Parallel evolution of phenotypic traits is regarded as strong evidence for natural selection and has been studied extensively in a variety of taxa. However, we have limited knowledge of whether parallel evolution of host organisms is accompanied by parallel changes of their associated microbial communities (i.e., microbiotas), which are crucial for their hosts’ ecology and evolution. Determining the extent of microbiota parallelism in nature can improve our ability to identify the factors that are associated with (putatively adaptive) shifts in microbial communities. While it has been emphasized that (non)parallel evolution is better considered as a quantitative continuum rather than a binary phenomenon, quantitative approaches have rarely been used to study microbiota parallelism. We advocate using multivariate vector analysis (i.e., phenotypic change vector analysis) to quantify direction and magnitude of microbiota changes and discuss the applicability of this approach for studying parallelism. We exemplify its use by reanalyzing gut microbiota data from multiple fish species that exhibit parallel shifts in trophic ecology. This approach provides an analytical framework for quantitative comparisons across host lineages, thereby providing the potential to advance our capacity to predict microbiota changes. Hence, we encourage the development and application of quantitative measures, such as multivariate vector analysis, to better understand the role of microbiota dynamics during their hosts’ adaptive evolution, particularly in settings of parallel evolution.

We obtained 16S rRNA gene sequencing data from six published studies on teleost fishes, in which there are replicate niche shifts. For some of the study systems, we only analyzed a subset of the original dataset. Details about the populations/species analyzed from each study can be found in Table S1 of the paper. All sequencing data were downloaded from the NCBI Sequence Read Archive (SRA). For further information on the sequencing platforms, sample sizes and accession numbers for these published datasets, see Tables S1 and S2 of the paper. Data was converted from SRA to FASTQ format using the fastq-dump function of the SRA Toolkit v2.9.6-1 (https://github.com/ncbi/sra-tools).

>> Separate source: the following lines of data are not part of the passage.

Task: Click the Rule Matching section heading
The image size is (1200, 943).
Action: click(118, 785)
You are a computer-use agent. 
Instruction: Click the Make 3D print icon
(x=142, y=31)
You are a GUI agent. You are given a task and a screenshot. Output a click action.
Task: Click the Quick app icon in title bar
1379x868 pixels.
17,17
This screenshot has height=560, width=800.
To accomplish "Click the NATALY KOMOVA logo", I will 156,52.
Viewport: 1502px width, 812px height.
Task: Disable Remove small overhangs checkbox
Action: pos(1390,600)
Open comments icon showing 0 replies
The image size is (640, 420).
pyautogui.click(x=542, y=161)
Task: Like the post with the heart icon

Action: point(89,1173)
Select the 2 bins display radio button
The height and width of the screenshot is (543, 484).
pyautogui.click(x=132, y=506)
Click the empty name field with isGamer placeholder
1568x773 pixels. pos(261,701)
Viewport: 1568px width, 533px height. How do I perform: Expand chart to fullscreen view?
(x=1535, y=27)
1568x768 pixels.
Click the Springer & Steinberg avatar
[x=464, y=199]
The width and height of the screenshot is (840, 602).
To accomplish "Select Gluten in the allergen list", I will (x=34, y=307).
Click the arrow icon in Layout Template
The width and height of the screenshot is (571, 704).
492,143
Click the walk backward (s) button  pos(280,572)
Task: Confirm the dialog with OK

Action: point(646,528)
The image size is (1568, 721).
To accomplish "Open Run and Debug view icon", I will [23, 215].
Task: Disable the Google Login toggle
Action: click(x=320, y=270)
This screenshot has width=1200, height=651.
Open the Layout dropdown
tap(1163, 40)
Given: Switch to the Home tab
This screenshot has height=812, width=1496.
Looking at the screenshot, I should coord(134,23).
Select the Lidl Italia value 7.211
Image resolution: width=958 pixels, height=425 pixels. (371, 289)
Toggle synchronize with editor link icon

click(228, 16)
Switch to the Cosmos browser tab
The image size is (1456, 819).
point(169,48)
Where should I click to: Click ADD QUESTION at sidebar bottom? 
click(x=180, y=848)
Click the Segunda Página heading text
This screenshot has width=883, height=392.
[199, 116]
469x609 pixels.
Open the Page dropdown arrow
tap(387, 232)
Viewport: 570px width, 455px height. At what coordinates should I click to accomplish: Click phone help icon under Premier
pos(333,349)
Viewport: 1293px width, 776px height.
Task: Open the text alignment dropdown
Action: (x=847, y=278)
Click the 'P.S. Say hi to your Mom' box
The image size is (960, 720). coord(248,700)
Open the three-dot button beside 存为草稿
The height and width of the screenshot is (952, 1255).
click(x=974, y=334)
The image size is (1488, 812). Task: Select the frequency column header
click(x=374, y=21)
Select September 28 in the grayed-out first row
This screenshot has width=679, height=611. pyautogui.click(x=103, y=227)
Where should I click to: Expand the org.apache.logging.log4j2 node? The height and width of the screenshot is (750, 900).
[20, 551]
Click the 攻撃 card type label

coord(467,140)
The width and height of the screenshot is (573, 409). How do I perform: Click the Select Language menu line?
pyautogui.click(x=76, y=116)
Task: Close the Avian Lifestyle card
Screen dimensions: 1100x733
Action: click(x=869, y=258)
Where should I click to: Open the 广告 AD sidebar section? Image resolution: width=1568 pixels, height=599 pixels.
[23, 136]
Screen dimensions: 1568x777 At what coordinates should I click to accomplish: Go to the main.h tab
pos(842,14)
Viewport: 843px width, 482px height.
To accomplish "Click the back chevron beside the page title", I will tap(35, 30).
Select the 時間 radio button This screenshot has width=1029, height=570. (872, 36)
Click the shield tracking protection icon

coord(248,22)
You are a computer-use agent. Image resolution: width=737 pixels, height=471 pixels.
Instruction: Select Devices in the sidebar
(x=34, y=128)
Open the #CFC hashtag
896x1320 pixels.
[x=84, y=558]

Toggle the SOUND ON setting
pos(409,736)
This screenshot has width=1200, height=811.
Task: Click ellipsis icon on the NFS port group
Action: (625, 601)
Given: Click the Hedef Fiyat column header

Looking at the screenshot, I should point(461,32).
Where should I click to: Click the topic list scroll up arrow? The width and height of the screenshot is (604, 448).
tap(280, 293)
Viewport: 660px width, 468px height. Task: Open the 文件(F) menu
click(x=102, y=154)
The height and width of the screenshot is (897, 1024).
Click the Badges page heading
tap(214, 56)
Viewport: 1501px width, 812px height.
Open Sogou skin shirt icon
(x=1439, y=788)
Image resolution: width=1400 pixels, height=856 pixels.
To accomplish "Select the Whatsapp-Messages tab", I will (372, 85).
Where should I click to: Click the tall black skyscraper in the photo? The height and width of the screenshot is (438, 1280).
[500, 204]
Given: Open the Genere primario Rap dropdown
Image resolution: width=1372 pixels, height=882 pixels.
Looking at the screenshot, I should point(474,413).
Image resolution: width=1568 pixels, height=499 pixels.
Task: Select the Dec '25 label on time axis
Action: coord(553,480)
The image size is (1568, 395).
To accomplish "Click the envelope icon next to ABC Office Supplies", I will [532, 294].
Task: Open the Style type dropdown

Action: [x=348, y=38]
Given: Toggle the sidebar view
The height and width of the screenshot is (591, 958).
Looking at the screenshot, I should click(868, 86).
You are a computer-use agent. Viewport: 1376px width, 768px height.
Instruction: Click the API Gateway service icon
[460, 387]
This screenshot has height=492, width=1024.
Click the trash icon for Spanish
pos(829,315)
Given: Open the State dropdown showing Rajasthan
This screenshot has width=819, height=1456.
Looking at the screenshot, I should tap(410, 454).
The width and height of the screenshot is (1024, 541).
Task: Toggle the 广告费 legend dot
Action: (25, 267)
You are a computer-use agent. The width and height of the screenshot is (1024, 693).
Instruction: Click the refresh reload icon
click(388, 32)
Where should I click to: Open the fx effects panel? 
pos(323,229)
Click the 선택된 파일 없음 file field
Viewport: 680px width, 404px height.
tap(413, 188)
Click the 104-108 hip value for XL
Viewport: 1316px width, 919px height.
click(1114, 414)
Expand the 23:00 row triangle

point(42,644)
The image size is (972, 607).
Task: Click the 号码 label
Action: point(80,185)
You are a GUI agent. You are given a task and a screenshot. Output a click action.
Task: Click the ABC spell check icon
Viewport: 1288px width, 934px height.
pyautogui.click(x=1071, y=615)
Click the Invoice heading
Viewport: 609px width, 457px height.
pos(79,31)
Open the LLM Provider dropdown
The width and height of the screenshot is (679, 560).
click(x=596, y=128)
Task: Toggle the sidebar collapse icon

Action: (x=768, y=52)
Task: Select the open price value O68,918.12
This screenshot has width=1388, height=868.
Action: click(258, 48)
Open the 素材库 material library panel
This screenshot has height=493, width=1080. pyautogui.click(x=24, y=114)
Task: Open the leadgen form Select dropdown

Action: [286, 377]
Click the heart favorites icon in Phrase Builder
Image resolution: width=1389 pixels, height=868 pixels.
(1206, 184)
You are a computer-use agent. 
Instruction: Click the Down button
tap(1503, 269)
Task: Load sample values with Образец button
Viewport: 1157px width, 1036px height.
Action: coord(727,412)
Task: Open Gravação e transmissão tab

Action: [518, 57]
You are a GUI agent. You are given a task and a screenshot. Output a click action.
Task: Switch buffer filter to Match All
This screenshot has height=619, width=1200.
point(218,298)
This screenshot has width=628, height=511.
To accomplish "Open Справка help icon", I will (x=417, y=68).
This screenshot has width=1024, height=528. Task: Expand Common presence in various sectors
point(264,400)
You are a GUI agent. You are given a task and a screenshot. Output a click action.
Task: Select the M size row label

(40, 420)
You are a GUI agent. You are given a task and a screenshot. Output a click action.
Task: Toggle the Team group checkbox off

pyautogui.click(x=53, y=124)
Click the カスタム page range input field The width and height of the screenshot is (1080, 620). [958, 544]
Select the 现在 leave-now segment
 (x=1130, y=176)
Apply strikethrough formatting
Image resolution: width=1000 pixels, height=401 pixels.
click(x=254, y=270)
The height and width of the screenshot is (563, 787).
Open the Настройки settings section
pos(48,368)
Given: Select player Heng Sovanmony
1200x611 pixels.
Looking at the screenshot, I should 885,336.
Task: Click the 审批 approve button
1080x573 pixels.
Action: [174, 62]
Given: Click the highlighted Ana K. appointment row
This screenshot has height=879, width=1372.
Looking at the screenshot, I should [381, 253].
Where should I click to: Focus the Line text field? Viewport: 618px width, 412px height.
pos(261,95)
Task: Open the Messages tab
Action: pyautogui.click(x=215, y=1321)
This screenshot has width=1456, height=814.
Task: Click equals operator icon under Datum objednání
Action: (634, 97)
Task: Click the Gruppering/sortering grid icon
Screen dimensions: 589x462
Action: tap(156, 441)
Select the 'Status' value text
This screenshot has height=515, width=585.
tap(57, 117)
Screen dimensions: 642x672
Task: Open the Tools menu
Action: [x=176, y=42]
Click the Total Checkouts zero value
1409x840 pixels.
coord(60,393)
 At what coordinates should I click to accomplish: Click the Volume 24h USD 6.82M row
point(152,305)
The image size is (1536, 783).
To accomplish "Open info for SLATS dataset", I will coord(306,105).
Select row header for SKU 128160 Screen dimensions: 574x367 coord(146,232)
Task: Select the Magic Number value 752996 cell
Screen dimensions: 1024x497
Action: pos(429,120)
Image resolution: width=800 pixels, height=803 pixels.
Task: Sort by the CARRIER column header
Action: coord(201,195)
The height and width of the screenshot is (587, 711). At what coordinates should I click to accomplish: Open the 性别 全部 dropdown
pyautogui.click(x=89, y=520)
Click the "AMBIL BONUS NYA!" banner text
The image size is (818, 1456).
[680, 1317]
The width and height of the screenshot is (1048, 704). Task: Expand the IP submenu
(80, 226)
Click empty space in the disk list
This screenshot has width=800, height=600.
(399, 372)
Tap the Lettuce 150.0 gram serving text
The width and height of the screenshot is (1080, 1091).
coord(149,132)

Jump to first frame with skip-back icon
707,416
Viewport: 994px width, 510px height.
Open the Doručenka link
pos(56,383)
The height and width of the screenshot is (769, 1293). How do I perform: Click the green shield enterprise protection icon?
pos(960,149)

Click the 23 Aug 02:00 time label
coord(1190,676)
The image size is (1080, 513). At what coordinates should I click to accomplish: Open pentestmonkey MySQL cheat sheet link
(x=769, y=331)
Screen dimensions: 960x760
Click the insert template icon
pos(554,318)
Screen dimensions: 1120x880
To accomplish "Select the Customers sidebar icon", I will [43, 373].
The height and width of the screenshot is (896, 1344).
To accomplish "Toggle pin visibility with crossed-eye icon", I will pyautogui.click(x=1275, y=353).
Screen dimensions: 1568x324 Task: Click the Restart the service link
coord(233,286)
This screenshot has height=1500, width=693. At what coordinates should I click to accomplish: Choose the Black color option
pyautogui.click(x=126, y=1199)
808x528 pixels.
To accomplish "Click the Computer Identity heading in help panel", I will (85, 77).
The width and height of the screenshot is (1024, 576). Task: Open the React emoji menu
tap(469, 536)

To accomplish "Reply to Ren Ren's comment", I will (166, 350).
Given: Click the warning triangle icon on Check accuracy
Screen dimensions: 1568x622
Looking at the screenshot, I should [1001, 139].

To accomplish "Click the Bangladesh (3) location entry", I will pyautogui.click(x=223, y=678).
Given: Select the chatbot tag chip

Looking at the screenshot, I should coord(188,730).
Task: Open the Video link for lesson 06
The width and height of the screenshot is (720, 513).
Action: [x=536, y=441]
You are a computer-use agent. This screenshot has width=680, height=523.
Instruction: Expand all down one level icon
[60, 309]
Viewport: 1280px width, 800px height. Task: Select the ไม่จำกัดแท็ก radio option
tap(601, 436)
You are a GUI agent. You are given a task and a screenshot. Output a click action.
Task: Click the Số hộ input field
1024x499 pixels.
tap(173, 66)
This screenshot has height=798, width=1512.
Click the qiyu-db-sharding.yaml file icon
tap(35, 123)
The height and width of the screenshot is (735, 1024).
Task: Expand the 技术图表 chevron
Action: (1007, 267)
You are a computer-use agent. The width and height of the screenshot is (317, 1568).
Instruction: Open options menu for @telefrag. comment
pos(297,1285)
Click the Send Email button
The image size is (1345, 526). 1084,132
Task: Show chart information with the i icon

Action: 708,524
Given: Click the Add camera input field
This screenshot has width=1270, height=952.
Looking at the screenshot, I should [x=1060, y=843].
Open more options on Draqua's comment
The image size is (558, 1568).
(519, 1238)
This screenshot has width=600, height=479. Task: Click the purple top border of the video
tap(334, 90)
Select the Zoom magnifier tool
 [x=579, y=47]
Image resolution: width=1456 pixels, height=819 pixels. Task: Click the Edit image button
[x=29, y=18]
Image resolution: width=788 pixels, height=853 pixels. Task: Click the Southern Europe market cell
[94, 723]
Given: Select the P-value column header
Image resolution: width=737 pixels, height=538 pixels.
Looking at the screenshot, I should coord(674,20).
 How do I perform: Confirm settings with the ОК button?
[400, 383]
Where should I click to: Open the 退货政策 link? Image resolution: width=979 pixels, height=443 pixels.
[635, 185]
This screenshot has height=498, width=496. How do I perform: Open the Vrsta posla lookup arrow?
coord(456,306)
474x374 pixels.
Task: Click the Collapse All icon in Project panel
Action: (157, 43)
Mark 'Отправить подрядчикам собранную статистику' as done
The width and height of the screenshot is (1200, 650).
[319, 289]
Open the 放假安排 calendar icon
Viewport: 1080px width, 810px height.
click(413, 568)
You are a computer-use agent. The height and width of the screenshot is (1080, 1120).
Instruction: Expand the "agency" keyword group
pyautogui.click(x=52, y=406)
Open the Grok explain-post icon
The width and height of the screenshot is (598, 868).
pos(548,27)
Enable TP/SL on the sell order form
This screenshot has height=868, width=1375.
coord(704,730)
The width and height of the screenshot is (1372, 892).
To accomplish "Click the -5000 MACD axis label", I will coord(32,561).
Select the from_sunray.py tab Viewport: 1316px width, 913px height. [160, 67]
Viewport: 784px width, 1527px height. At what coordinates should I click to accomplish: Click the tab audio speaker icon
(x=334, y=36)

We analyzed only forward reads truncated to different lengths, depending on read length and sequence quality. Reads were imported into the open-source bioinformatics pipeline Quantitative Insights Into Microbial Ecology (QIIME2; Bolyen et al. 2019) to analyze gut microbial communities. We performed sequence quality control with the QIIME2 plugin DADA2 (Callahan et al. 2016). A bacterial phylogenetic tree was produced with FastTree 2.1.3 (Price et al. 2010). We calculated different phylogenetic (weighted and unweighted UniFrac) and non-phylogenetic (Bray-Curtis dissimilarity) metrics for bacterial community composition (Lozupone et al. 2011). Comparing different metrics allowed us to infer the robustness of our vector analyses. Based on distance matrices, principal coordinate analyses (PCoA) were performed and PCoA scores were used as input for vector analyses. MetaCyc pathway abundances, Kyoto Encyclopedia of Genes and Genomes (KEGG) orthologs and Enzyme Commission numbers were predicted with the PICRUSt2 plugin in QIIME2 (Douglas et al. 2020; Kanehisa et al. 2012). As recommended by the developers, we used a maximum nearest-sequenced taxon index (NSTI) cutoff of 2 to exclude unreliable predictions based on poorly characterized bacterial taxa. We used different rarefaction depths for the analyses of composition and inferred function of the gut microbiota, depending on sequencing depth for each dataset.

The data include R scripts to perform all analyses included in the main part of the paper and the Supplementary Material as well as data files with information on all samples (sample id, ecotype, habitat) and PCoA scores. These data files represent the basis for all analyses. Furthermore, we provide fasta files with ASV IDs and sequences for all study systems.